COP31 Bike Ride, da oggi in Italia la ciclostaffetta per il clima

Una ciclostaffetta che attraversa Paesi e continenti portando fino alla COP31 di Antalya, in programma a novembre in Turchia, un messaggio preciso: anche la bicicletta deve avere un ruolo nelle politiche per la transizione ecologica. Dopo le esperienze delle ultime due edizioni, la COP Bike Ride torna con un progetto ancora più ampio e un obiettivo dichiarato di 10.000 partecipanti lungo il viaggio dal Brasile alla Turchia. L’Italia avrà un ruolo importante, perché sarà attraversata da due distinti rami della staffetta: il primo (da domani al 5 settembre) dalla Val di Susa a Trieste, il secondo (da oggi al 2 settembre) da Padova a Bari, seguendo in buona parte la direttrice adriatica.

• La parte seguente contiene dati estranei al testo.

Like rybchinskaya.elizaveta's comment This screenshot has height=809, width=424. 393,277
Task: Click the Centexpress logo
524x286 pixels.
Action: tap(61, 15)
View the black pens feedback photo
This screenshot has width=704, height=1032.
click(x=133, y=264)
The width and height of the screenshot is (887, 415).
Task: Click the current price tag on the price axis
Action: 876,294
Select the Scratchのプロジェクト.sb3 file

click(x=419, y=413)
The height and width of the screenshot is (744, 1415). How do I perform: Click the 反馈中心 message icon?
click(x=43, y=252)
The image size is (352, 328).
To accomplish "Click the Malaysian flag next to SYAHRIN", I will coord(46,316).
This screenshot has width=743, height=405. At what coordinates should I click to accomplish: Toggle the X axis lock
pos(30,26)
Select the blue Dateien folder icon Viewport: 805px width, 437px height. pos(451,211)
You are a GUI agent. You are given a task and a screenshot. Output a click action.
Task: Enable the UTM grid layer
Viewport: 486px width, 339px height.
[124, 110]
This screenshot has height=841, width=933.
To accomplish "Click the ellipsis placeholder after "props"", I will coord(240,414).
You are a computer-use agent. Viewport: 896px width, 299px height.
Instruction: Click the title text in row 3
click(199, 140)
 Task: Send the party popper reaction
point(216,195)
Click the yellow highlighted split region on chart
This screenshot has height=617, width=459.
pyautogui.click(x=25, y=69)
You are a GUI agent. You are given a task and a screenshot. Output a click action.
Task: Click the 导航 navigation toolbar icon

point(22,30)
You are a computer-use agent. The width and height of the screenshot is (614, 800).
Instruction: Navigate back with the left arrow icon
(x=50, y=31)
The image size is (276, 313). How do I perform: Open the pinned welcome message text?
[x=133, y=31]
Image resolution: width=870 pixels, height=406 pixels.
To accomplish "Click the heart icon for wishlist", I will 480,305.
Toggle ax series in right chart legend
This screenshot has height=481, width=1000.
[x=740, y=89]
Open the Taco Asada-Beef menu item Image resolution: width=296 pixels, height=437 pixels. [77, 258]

A coordinare il progetto italiano è Jacopo Bardi, già Bicycle Mayor di Firenze, affiancato quest’anno da coordinatori regionali che seguiranno le diverse tappe. «La COP Bike Ride – spiega – è una ciclostaffetta per il clima che vuole sensibilizzare sulle tematiche legate alla transizione ecologica e, in particolare, sulle potenzialità della ciclomobilità nel ridurre le emissioni di CO2. Nel passaggio da un Paese all’altro e da una città all’altra coinvolgiamo cittadini e amministrazioni locali, facciamo informazione e cerchiamo di ottenere impegni concreti per la promozione della bicicletta».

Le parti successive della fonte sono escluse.